This came to my attention over at 3D Audio. It supports some of the ideas in this thread, and is encouraging as well:
"When the big recording contract comes through . . . that's when you'll really be strapped for cash, unless you manage to hang
onto your merchandising rights and you then sell a lot of t-shirts and hats, etc.
And then you can make your own record, license it to a series of regional distributors, hire your own promo man (have him work for a piece of the publishing id possible, so he has incentive and you know he's a believer seeing $$$$), get an indie
booking agent, go move some swag, and keep a substantially larger chunk of the gross. I could show you the figures . . . you'd
make more $$$ for yourself selling 10,000 units this way than selling over 2,000,000 with a typical major label deal (swag not
even included), but I suppose this is a different conversation . . ."

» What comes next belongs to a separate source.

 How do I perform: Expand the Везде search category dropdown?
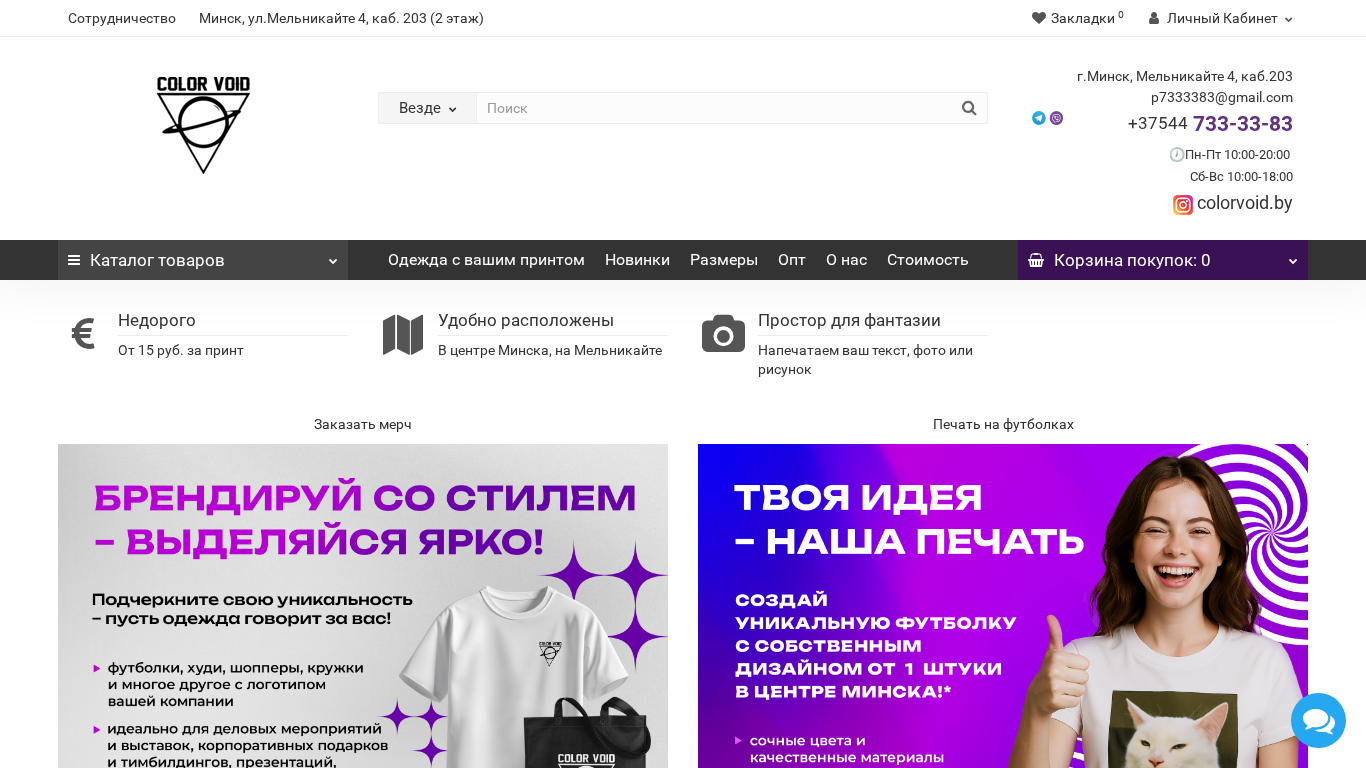(427, 108)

This piece was written by a John Wheeler, who knows more about this than me. Which is not difficult, admittedly.

Notice how he separates the distribution and promotion functions and the booking functions also? Notice he talks about a 'series' of distributors? Other people do the legwork, but you coordinate.
Here's a link to John's website, by the way - what a load of nice gear. Engineer looks a bit young and inexperienced, but maybe it's just the assistant.
http://members.tripod.com/~Pullpud/Studio.html
[This message has been edited by dobro (edited 04-11-2000).]